• DESCRIPTION OF THE TASK: Transcribe every line of the entries exactly.
******
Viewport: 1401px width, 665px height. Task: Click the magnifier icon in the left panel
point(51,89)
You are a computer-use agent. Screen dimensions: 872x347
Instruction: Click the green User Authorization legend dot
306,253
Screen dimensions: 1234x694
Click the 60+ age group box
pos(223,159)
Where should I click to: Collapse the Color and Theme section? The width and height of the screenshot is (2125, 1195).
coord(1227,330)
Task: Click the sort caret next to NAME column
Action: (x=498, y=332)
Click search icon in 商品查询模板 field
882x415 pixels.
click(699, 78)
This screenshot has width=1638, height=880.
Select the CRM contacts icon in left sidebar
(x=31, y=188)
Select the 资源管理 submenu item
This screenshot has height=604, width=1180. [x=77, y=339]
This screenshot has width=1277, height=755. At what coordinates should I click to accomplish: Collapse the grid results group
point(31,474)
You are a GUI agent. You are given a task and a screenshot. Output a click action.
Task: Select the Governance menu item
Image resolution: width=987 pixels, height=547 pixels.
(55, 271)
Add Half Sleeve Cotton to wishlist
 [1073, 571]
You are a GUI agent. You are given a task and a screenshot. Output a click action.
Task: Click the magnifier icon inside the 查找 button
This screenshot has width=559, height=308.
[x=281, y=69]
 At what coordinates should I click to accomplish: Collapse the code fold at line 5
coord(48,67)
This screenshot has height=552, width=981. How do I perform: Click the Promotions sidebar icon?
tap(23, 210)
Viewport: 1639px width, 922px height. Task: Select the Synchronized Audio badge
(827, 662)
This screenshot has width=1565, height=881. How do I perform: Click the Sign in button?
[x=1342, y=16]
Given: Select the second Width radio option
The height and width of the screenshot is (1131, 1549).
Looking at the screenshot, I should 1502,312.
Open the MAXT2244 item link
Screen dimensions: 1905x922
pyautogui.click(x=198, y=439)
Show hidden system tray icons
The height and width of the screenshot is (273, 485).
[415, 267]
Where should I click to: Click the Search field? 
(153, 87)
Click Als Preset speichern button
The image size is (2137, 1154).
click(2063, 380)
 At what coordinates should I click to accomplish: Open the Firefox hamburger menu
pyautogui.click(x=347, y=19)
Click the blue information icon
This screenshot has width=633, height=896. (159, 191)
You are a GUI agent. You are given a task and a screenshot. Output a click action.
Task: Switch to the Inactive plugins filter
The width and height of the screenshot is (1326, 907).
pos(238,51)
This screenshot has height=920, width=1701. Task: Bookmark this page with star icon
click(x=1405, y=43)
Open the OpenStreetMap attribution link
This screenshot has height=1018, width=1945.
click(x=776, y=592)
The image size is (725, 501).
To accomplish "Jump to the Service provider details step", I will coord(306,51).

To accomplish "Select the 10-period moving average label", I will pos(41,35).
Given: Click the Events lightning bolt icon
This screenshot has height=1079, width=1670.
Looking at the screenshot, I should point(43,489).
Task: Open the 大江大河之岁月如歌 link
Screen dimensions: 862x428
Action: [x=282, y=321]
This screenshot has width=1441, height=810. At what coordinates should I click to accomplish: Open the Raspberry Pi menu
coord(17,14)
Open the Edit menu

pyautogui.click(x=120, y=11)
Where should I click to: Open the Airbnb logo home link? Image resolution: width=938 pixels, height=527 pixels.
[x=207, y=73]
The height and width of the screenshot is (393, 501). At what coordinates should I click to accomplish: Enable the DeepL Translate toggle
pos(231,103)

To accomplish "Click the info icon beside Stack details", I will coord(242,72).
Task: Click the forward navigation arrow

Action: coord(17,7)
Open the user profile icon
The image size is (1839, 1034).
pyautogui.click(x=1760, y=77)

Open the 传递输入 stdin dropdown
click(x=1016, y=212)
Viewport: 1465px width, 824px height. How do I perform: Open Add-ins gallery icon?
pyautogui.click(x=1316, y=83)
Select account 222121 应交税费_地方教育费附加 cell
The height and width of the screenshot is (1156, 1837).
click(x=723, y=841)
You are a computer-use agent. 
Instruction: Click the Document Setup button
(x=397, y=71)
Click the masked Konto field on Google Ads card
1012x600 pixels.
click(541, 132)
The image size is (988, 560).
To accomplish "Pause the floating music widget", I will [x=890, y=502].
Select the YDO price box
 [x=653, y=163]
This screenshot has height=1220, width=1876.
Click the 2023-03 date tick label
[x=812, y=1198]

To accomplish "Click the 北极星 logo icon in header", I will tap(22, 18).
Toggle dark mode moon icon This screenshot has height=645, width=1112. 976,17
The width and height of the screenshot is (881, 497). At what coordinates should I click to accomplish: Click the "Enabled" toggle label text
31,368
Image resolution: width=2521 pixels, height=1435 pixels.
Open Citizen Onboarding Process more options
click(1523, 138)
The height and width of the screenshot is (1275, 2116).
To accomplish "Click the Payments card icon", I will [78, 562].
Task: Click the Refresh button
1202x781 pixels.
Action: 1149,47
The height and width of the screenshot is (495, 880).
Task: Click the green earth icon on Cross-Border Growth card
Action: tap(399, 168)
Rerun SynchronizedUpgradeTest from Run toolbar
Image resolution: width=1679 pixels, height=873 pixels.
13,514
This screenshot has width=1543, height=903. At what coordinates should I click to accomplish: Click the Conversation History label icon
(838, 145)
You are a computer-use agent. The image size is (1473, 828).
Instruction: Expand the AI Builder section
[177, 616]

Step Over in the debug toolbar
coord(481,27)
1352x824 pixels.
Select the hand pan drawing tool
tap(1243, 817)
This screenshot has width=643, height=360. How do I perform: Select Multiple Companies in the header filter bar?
******
• EXERCISE RESULT:
Viewport: 1401px width, 665px height. Task: Click the magnifier icon in the left panel
point(51,89)
You are a computer-use agent. Screen dimensions: 872x347
Instruction: Click the green User Authorization legend dot
306,253
Screen dimensions: 1234x694
Click the 60+ age group box
pos(223,159)
Where should I click to: Collapse the Color and Theme section? The width and height of the screenshot is (2125, 1195).
coord(1227,330)
Task: Click the sort caret next to NAME column
Action: (x=498, y=332)
Click search icon in 商品查询模板 field
882x415 pixels.
click(699, 78)
This screenshot has width=1638, height=880.
Select the CRM contacts icon in left sidebar
(x=31, y=188)
Select the 资源管理 submenu item
This screenshot has height=604, width=1180. [x=77, y=339]
This screenshot has width=1277, height=755. At what coordinates should I click to accomplish: Collapse the grid results group
point(31,474)
You are a GUI agent. You are given a task and a screenshot. Output a click action.
Task: Select the Governance menu item
Image resolution: width=987 pixels, height=547 pixels.
(55, 271)
Add Half Sleeve Cotton to wishlist
 [1073, 571]
You are a GUI agent. You are given a task and a screenshot. Output a click action.
Task: Click the magnifier icon inside the 查找 button
This screenshot has width=559, height=308.
[x=281, y=69]
 At what coordinates should I click to accomplish: Collapse the code fold at line 5
coord(48,67)
This screenshot has height=552, width=981. How do I perform: Click the Promotions sidebar icon?
tap(23, 210)
Viewport: 1639px width, 922px height. Task: Select the Synchronized Audio badge
(827, 662)
This screenshot has width=1565, height=881. How do I perform: Click the Sign in button?
[x=1342, y=16]
Given: Select the second Width radio option
The height and width of the screenshot is (1131, 1549).
Looking at the screenshot, I should 1502,312.
Open the MAXT2244 item link
Screen dimensions: 1905x922
pyautogui.click(x=198, y=439)
Show hidden system tray icons
The height and width of the screenshot is (273, 485).
[415, 267]
Where should I click to: Click the Search field? 
(153, 87)
Click Als Preset speichern button
The image size is (2137, 1154).
click(2063, 380)
 At what coordinates should I click to accomplish: Open the Firefox hamburger menu
pyautogui.click(x=347, y=19)
Click the blue information icon
This screenshot has width=633, height=896. (159, 191)
You are a GUI agent. You are given a task and a screenshot. Output a click action.
Task: Switch to the Inactive plugins filter
The width and height of the screenshot is (1326, 907).
pos(238,51)
This screenshot has height=920, width=1701. Task: Bookmark this page with star icon
click(x=1405, y=43)
Open the OpenStreetMap attribution link
This screenshot has height=1018, width=1945.
click(x=776, y=592)
The image size is (725, 501).
To accomplish "Jump to the Service provider details step", I will coord(306,51).

To accomplish "Select the 10-period moving average label", I will pos(41,35).
Given: Click the Events lightning bolt icon
This screenshot has height=1079, width=1670.
Looking at the screenshot, I should point(43,489).
Task: Open the 大江大河之岁月如歌 link
Screen dimensions: 862x428
Action: [x=282, y=321]
This screenshot has width=1441, height=810. At what coordinates should I click to accomplish: Open the Raspberry Pi menu
coord(17,14)
Open the Edit menu

pyautogui.click(x=120, y=11)
Where should I click to: Open the Airbnb logo home link? Image resolution: width=938 pixels, height=527 pixels.
[x=207, y=73]
The height and width of the screenshot is (393, 501). At what coordinates should I click to accomplish: Enable the DeepL Translate toggle
pos(231,103)

To accomplish "Click the info icon beside Stack details", I will coord(242,72).
Task: Click the forward navigation arrow

Action: coord(17,7)
Open the user profile icon
The image size is (1839, 1034).
pyautogui.click(x=1760, y=77)

Open the 传递输入 stdin dropdown
click(x=1016, y=212)
Viewport: 1465px width, 824px height. How do I perform: Open Add-ins gallery icon?
pyautogui.click(x=1316, y=83)
Select account 222121 应交税费_地方教育费附加 cell
The height and width of the screenshot is (1156, 1837).
click(x=723, y=841)
You are a computer-use agent. 
Instruction: Click the Document Setup button
(x=397, y=71)
Click the masked Konto field on Google Ads card
1012x600 pixels.
click(541, 132)
The image size is (988, 560).
To accomplish "Pause the floating music widget", I will [x=890, y=502].
Select the YDO price box
 [x=653, y=163]
This screenshot has height=1220, width=1876.
Click the 2023-03 date tick label
[x=812, y=1198]

To accomplish "Click the 北极星 logo icon in header", I will tap(22, 18).
Toggle dark mode moon icon This screenshot has height=645, width=1112. 976,17
The width and height of the screenshot is (881, 497). At what coordinates should I click to accomplish: Click the "Enabled" toggle label text
31,368
Image resolution: width=2521 pixels, height=1435 pixels.
Open Citizen Onboarding Process more options
click(1523, 138)
The height and width of the screenshot is (1275, 2116).
To accomplish "Click the Payments card icon", I will [78, 562].
Task: Click the Refresh button
1202x781 pixels.
Action: 1149,47
The height and width of the screenshot is (495, 880).
Task: Click the green earth icon on Cross-Border Growth card
Action: tap(399, 168)
Rerun SynchronizedUpgradeTest from Run toolbar
Image resolution: width=1679 pixels, height=873 pixels.
13,514
This screenshot has width=1543, height=903. At what coordinates should I click to accomplish: Click the Conversation History label icon
(838, 145)
You are a computer-use agent. The image size is (1473, 828).
Instruction: Expand the AI Builder section
[177, 616]

Step Over in the debug toolbar
coord(481,27)
1352x824 pixels.
Select the hand pan drawing tool
tap(1243, 817)
This screenshot has width=643, height=360. How do I perform: Select Multiple Companies in the header filter bar?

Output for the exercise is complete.